Talking to Children About Jewish Identity in an Interfaith Family

Children begin to ask identity questions at an early age. Who am I? Who is my family? Where do I belong? Why does my family celebrate some holidays and not others? These are all standard questions children ask to determine how they fit into their world

The same is true about religious identity. Children want to know the different ways they connect to their parents and members of their extended family. For children in interfaith families, clarifying the role of religion in the family dynamic and the child’s personal identity from an early age is important. The following guidelines will assist you when talking about Jewish identity. 

Conversations about religious identity can occur at any time. We recommend that you and your spouse or partner come to an agreement on how you will handle religious questions as early as possible. It will be easier for both of you to answer questions with some clarity if you have reached an agreement before children’s questions begin. 

As with any important conversation, we recommend that you initiate the conversation with your child at an early age, in a relaxed comfortable environment. Let your child know that you are always happy to discuss religious identity questions and situations with them. Make religious identity a comfortable topic of conversation in your home.

How do I start the conversation?

Before you talk to your child about religious identity, it’s helpful and important to have discussed this with yourself and your spouse and partner. We recommend the following steps to assist you in determining religious identity in your family:

  • Think about how you feel to reach decisions regarding religious identity, practice, and belief.
  • Communicate these decisions to your children directly.
  • Encourage them to discuss these issues with you as a family.

Step 1: Each partner should think about what religious identity means to them. What role did religion play in your life as a child? What does religion mean to you today? What role do you want it to play in your children’s lives?
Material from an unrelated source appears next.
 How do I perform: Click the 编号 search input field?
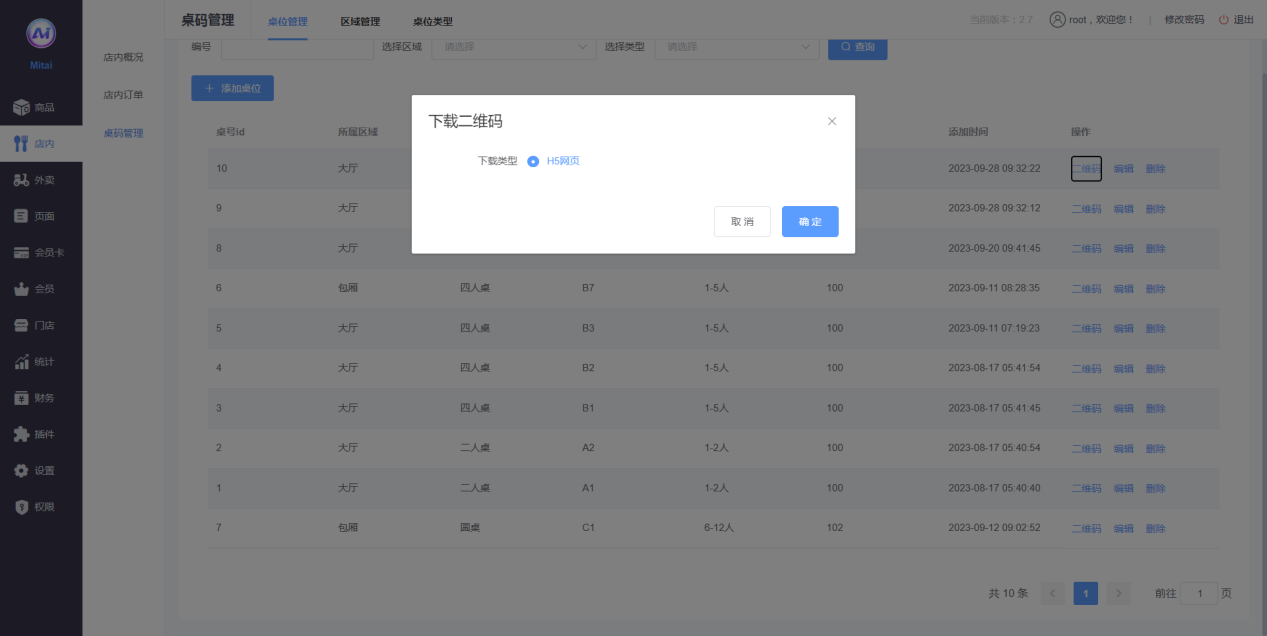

Step 2: Partners should share their feelings about each question and attempt to come to an agreement about which religion they will raise the child in, how they will celebrate religious holidays in the home, and how they will celebrate with their extended families. It’s helpful to have this discussion before the child is born. Often, parents wait until the child is a few years old before having these conversations. We recommend sooner rather than later, but better late than never!

Step 3: Once you have reached an agreement, share and implement your decision.

Step 4: You also should share the choices you have made with your own parents and in-laws as soon as possible.

Why do my children’s questions catch me off guard?

When seated for a family meal, children may share comments and questions related to religious identity, religious practice, or religious beliefs. In this situation, parents have time to think before responding. However, questions are more likely to pop up at less-expected moments, such as when you are about to drop your child off at a friend’s house.

Children take cues from their parents. The more comfortable you are with discussing religious identity, the more comfortable your children will be with who they are and the decisions you make for them.

Interfaith parents often ask:

  • Now that we’ve made decisions for our family, how do we explain our choice of Jewish identity to our children when one of us is Jewish and one of us is not?
  • How do we create a sense of respect and love for all the members of our extended family, regardless of whether they have Jewish homes?

When responding, keep the following thoughts in mind:

  1. Respond in a way that is appropriate for your child's age. Sometimes, a simple answer is best.
  2. Listen carefully to what your child is saying, and consider whether they may be:
    Repeating something said by a peer?
    Asking an existential question (such as who am I…)?
    “Testing” a concept?
    Concerned about something specific related to religious identity?
  3. Give children warm, clear answers that help them understand their Jewish identity in relation to their extended family:
    “We are Jewish, but we love to help Grandma celebrate her holidays that are different than ours”
    “We are going to invite your cousins to celebrate Hanukkah with us even though they do not celebrate Hanukkah in their home”
  4. It is not necessary to have all of the answers, especially when the questions catch you off guard. When that happens, let your child know you will have to get back to them.
  5. Children may want simple answers about religious beliefs by asking questions like “who is right?” Help them understand that sometimes people do things differently, and that is neither right nor wrong.
  6. Help children build strong, warm relationships with all of their relatives. Use phrases that help them understand different practices and what is expected of them. For example “We are going to Aunt Jody’s house to help her and her family celebrate their holiday.”
  7. When you celebrate Jewish holidays in your home, invite Jewish and non-Jewish relatives to share in your celebrations.

When your child learns to respect every member of the family, they will be well on their way to celebrating their own Jewish identity!